Canine cases of pemphigus foliaceus with localized skin lesions may be managed with topical glucocorticoids. In mild cases, topical glucocorticoids can be used alone. In more severe cases, topical glucocorticoids can be used to minimize the dose of systemic immunosuppressive therapy. Topical glucocorticoids are less commonly used in cats because it can be more difficult to apply topical medications to cats. In most dogs and cats, systemic immunosuppression remains the initial treatment of choice for pemphigus foliaceus. Concurrent systemic antibiotic therapy should be considered if there is a bacterial skin infection.

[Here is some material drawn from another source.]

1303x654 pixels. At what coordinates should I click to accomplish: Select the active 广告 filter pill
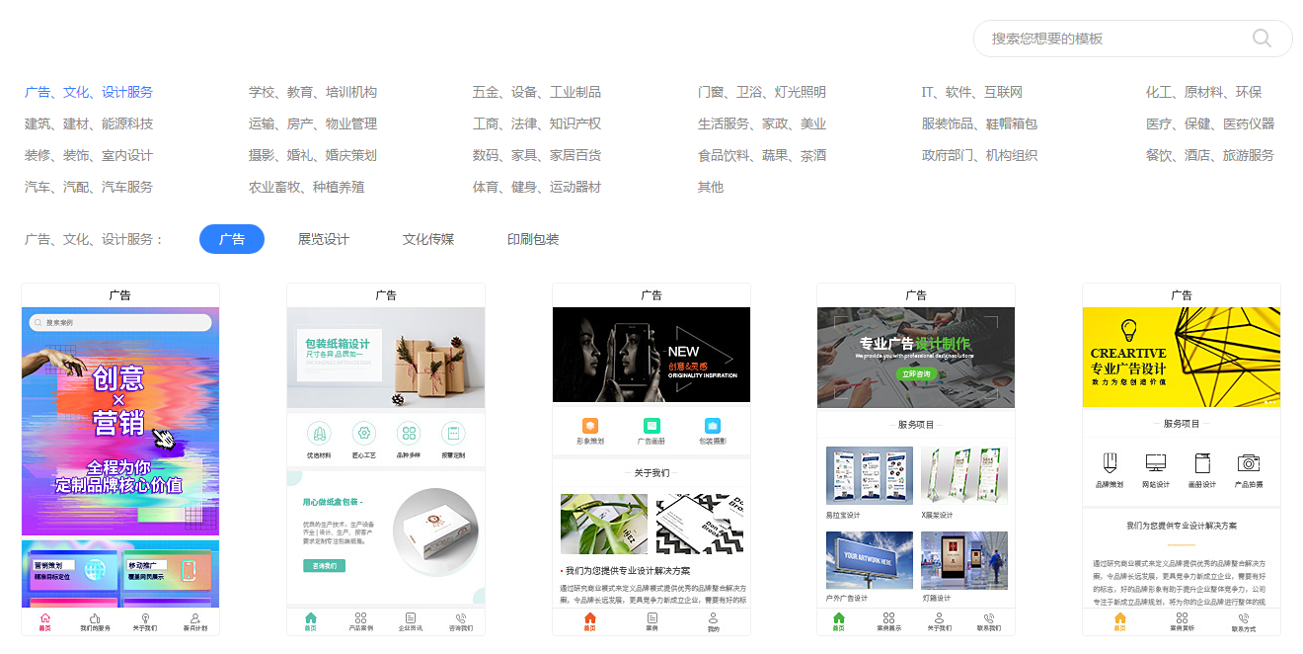tap(232, 239)
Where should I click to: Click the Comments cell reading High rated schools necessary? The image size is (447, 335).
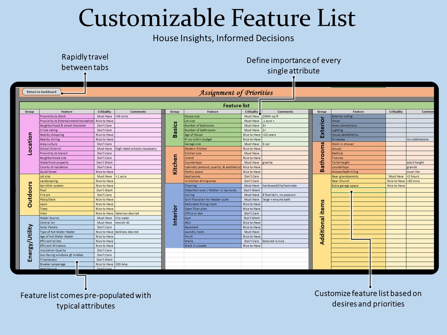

MEDICATIONS USED FOR PEMPHIGUS FOLIACEUS

Glucocorticoids

Topical glucocorticoids can be used as monotherapy for mild cases of pemphigus foliaceus, especially in dogs with localized facial lesions. They can also be used in combination with other systemic medications in more refractory cases. A variety of glucocorticoids more potent than hydrocortisone have been used topically for pemphigus foliaceus such as betamethasone or triamcinolone, both of which are available in a variety of concentrations. Since glucocorticoids can cause skin atrophy, protect the area of glucocorticoid application from trauma. Mild skin atrophy can be managed by switching to a lower-potency topical glucocorticoid. More severe skin atrophy should be managed by stopping all topical glucocorticoids.

Systemic immunosuppression with glucocorticoids provides the most rapid clinical response in dogs and cats with pemphigus foliaceus. Prednisone is initially started at 2 mg/kg/day orally in dogs, and prednisolone is initially started at 2 to 4 mg/kg/day orally in cats. The dose of prednisone or prednisolone may then be increased if no improvement in clinical signs is evident within one or two weeks. Cats may respond better to glucocorticoids other than prednisone because of the lower bioavailability of prednisone compared with other glucocorticoids in cats.⁴⁸ If glucocorticoids of different potencies are used, equivalent doses should be calculated. In cats, triamcinolone can be initially dosed at 2 to 4 mg/kg/day orally, and dexamethasone can be initially dosed at 0.3 to 0.6 mg/kg/day orally. The glucocorticoid dose should be selected based on the clinical signs. Dogs and cats with mild pemphigus foliaceus lesions may respond to lower doses of glucocorticoids.

Long-acting injectable glucocorticoids such as methylprednisolone acetate (Depo Medrol—Pfizer Animal Health) are not recommended for treating pemphigus foliaceus; the dose of any immunosuppressive medication should ideally be adjusted in response to the patient's clinical signs.

Dermatologists occasionally use high-dose pulse oral and intravenous glucocorticoid administration to treat pemphigus foliaceus in dogs. These high dosages (oral prednisone at 10 mg/kg/day⁴⁹ or intravenous methylprednisolone succinate at 11 mg/kg/day⁵⁰ ) are typically given for three days followed by a much lower dose of oral prednisone (0.5 to 2 mg/kg/day). High-dose glucocorticoid administration is used primarily in severe pemphigus foliaceus cases in which quick remission of signs is required. Relapse is still possible once the glucocorticoid dose is decreased. At this time, high-dose pulse glucocorticoid therapy should be considered experimental; further studies are needed to demonstrate its benefit.